- [ASSIGNED TASK] Retype the line where "Task: Select the last visible friend avatar" appears and each line that follows it down to the last line of the records below. Leave the pictures out.

- [GIVEN INFORMATION]
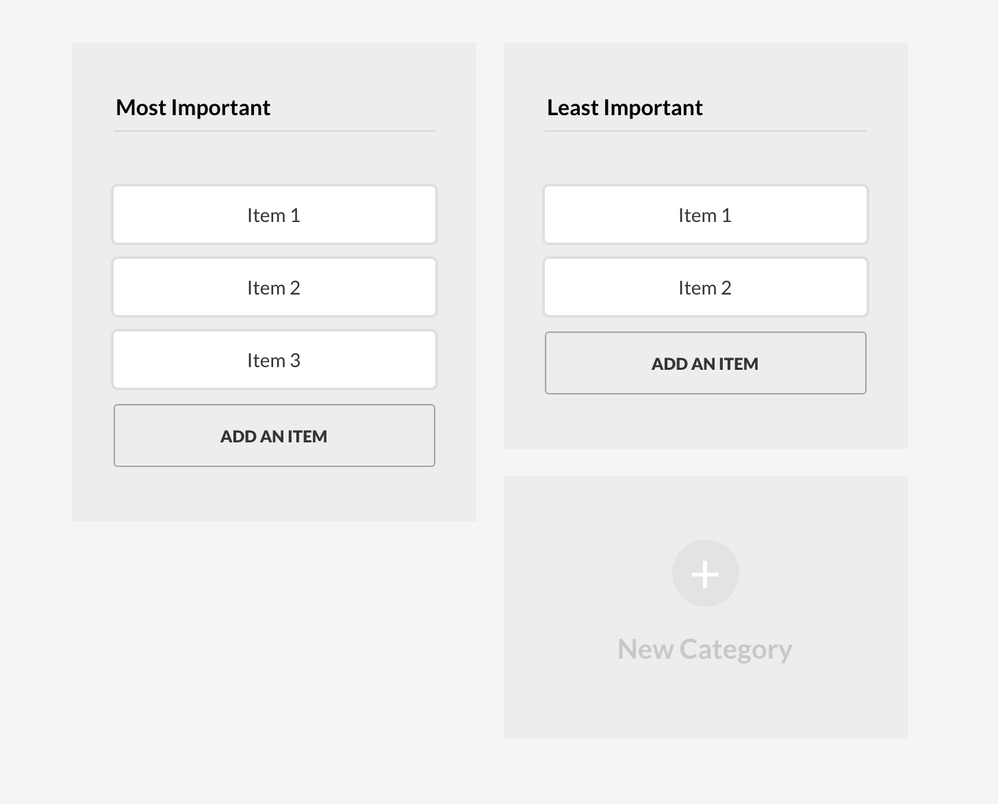This screenshot has width=998, height=804.
Task: Select Item 1 in Least Important list
Action: click(x=705, y=215)
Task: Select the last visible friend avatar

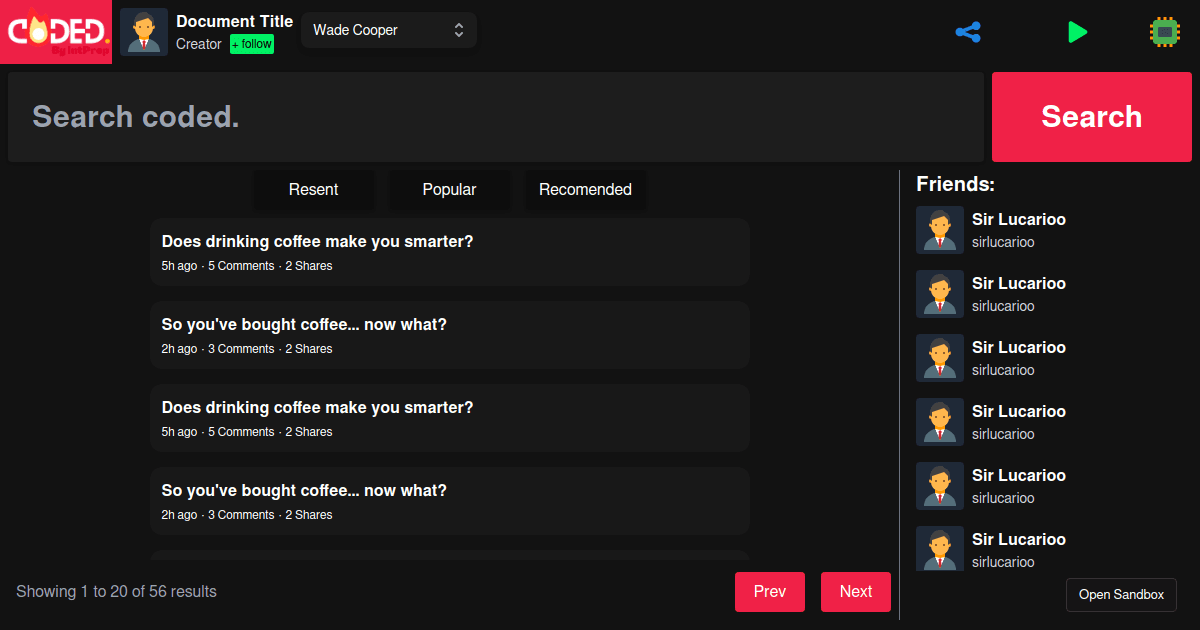Action: [940, 548]
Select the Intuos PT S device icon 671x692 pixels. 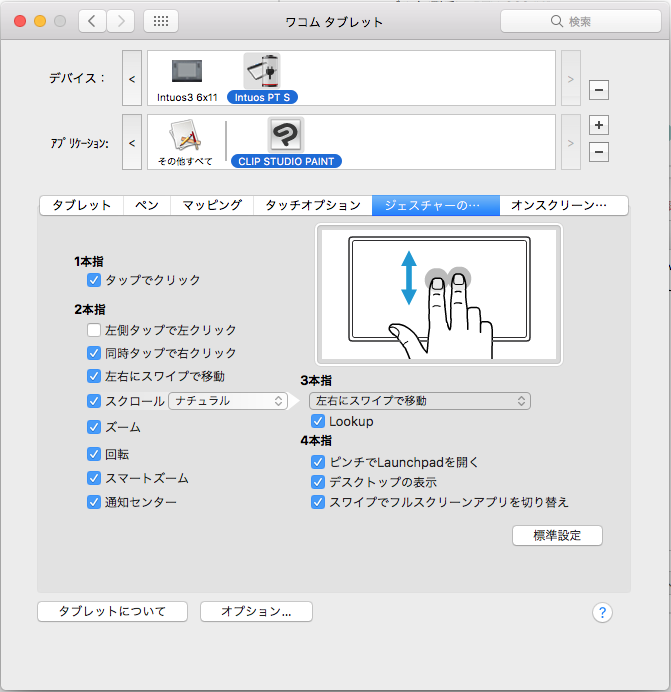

- [RESULT]
Task: Select the last visible friend avatar

Action: [940, 548]
Select the Intuos PT S device icon 671x692 pixels. 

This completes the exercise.